Transcribe the listing below exactly, leaving nothing out.

━━━ RECORD EXCERPTS ━━━

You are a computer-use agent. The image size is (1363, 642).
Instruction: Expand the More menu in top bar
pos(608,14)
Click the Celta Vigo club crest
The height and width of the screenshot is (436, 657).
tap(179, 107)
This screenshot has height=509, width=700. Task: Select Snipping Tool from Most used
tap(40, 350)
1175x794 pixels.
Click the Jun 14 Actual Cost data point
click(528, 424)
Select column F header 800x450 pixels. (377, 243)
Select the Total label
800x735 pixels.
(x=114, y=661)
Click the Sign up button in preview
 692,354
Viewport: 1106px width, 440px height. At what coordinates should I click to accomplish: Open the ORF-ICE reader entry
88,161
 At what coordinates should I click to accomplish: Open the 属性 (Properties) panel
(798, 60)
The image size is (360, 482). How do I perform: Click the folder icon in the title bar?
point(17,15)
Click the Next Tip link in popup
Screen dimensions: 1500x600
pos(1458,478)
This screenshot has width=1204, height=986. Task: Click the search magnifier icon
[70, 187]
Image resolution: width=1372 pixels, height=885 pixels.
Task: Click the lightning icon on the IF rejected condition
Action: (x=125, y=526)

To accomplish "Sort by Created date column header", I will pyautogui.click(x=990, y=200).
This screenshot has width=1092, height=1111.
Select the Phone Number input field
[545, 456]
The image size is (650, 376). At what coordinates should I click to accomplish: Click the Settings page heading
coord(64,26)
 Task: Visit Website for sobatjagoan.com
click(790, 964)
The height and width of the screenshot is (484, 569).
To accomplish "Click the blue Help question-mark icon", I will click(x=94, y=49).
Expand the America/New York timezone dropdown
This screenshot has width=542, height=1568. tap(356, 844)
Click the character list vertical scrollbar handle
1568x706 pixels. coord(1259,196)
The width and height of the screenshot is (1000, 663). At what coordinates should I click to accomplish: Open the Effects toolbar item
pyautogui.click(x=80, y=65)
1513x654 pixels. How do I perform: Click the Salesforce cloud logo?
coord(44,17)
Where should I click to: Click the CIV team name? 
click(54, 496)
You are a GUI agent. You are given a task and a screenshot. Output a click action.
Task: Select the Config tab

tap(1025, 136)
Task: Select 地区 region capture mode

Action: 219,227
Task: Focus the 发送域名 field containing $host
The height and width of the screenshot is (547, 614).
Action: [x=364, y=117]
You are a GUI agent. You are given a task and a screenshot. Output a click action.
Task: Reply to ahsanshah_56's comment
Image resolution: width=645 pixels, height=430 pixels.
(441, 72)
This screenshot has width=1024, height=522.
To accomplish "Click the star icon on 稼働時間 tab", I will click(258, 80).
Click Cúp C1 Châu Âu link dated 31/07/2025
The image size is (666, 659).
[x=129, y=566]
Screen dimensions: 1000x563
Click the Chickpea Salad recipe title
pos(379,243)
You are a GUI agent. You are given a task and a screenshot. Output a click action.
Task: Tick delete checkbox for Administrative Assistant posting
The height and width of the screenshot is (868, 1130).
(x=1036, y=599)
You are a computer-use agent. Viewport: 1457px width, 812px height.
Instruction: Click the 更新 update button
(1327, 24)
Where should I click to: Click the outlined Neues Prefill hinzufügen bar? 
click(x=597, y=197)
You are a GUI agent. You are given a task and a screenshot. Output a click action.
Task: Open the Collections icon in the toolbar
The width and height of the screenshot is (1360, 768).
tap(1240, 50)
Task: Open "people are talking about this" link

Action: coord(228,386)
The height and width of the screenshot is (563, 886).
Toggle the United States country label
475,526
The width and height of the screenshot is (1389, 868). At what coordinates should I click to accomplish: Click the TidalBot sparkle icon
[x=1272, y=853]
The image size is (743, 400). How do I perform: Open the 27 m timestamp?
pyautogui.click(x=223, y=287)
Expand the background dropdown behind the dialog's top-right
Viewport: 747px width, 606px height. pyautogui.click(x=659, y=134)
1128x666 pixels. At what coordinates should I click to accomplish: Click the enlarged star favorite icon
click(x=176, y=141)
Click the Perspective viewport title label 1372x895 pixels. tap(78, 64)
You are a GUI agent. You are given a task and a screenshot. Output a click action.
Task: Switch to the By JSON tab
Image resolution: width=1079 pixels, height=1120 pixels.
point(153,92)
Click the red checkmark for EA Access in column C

━━━

● **ANSWER SECTION**:
You are a computer-use agent. The image size is (1363, 642).
Instruction: Expand the More menu in top bar
pos(608,14)
Click the Celta Vigo club crest
The height and width of the screenshot is (436, 657).
tap(179, 107)
This screenshot has height=509, width=700. Task: Select Snipping Tool from Most used
tap(40, 350)
1175x794 pixels.
Click the Jun 14 Actual Cost data point
click(528, 424)
Select column F header 800x450 pixels. (377, 243)
Select the Total label
800x735 pixels.
(x=114, y=661)
Click the Sign up button in preview
 692,354
Viewport: 1106px width, 440px height. At what coordinates should I click to accomplish: Open the ORF-ICE reader entry
88,161
 At what coordinates should I click to accomplish: Open the 属性 (Properties) panel
(798, 60)
The image size is (360, 482). How do I perform: Click the folder icon in the title bar?
point(17,15)
Click the Next Tip link in popup
Screen dimensions: 1500x600
pos(1458,478)
This screenshot has width=1204, height=986. Task: Click the search magnifier icon
[70, 187]
Image resolution: width=1372 pixels, height=885 pixels.
Task: Click the lightning icon on the IF rejected condition
Action: (x=125, y=526)

To accomplish "Sort by Created date column header", I will pyautogui.click(x=990, y=200).
This screenshot has width=1092, height=1111.
Select the Phone Number input field
[545, 456]
The image size is (650, 376). At what coordinates should I click to accomplish: Click the Settings page heading
coord(64,26)
 Task: Visit Website for sobatjagoan.com
click(790, 964)
The height and width of the screenshot is (484, 569).
To accomplish "Click the blue Help question-mark icon", I will click(x=94, y=49).
Expand the America/New York timezone dropdown
This screenshot has width=542, height=1568. tap(356, 844)
Click the character list vertical scrollbar handle
1568x706 pixels. coord(1259,196)
The width and height of the screenshot is (1000, 663). At what coordinates should I click to accomplish: Open the Effects toolbar item
pyautogui.click(x=80, y=65)
1513x654 pixels. How do I perform: Click the Salesforce cloud logo?
coord(44,17)
Where should I click to: Click the CIV team name? 
click(54, 496)
You are a GUI agent. You are given a task and a screenshot. Output a click action.
Task: Select the Config tab

tap(1025, 136)
Task: Select 地区 region capture mode

Action: 219,227
Task: Focus the 发送域名 field containing $host
The height and width of the screenshot is (547, 614).
Action: [x=364, y=117]
You are a GUI agent. You are given a task and a screenshot. Output a click action.
Task: Reply to ahsanshah_56's comment
Image resolution: width=645 pixels, height=430 pixels.
(441, 72)
This screenshot has width=1024, height=522.
To accomplish "Click the star icon on 稼働時間 tab", I will click(258, 80).
Click Cúp C1 Châu Âu link dated 31/07/2025
The image size is (666, 659).
[x=129, y=566]
Screen dimensions: 1000x563
Click the Chickpea Salad recipe title
pos(379,243)
You are a GUI agent. You are given a task and a screenshot. Output a click action.
Task: Tick delete checkbox for Administrative Assistant posting
The height and width of the screenshot is (868, 1130).
(x=1036, y=599)
You are a computer-use agent. Viewport: 1457px width, 812px height.
Instruction: Click the 更新 update button
(1327, 24)
Where should I click to: Click the outlined Neues Prefill hinzufügen bar? 
click(x=597, y=197)
You are a GUI agent. You are given a task and a screenshot. Output a click action.
Task: Open the Collections icon in the toolbar
The width and height of the screenshot is (1360, 768).
tap(1240, 50)
Task: Open "people are talking about this" link

Action: coord(228,386)
The height and width of the screenshot is (563, 886).
Toggle the United States country label
475,526
The width and height of the screenshot is (1389, 868). At what coordinates should I click to accomplish: Click the TidalBot sparkle icon
[x=1272, y=853]
The image size is (743, 400). How do I perform: Open the 27 m timestamp?
pyautogui.click(x=223, y=287)
Expand the background dropdown behind the dialog's top-right
Viewport: 747px width, 606px height. pyautogui.click(x=659, y=134)
1128x666 pixels. At what coordinates should I click to accomplish: Click the enlarged star favorite icon
click(x=176, y=141)
Click the Perspective viewport title label 1372x895 pixels. tap(78, 64)
You are a GUI agent. You are given a task and a screenshot. Output a click action.
Task: Switch to the By JSON tab
Image resolution: width=1079 pixels, height=1120 pixels.
point(153,92)
Click the red checkmark for EA Access in column C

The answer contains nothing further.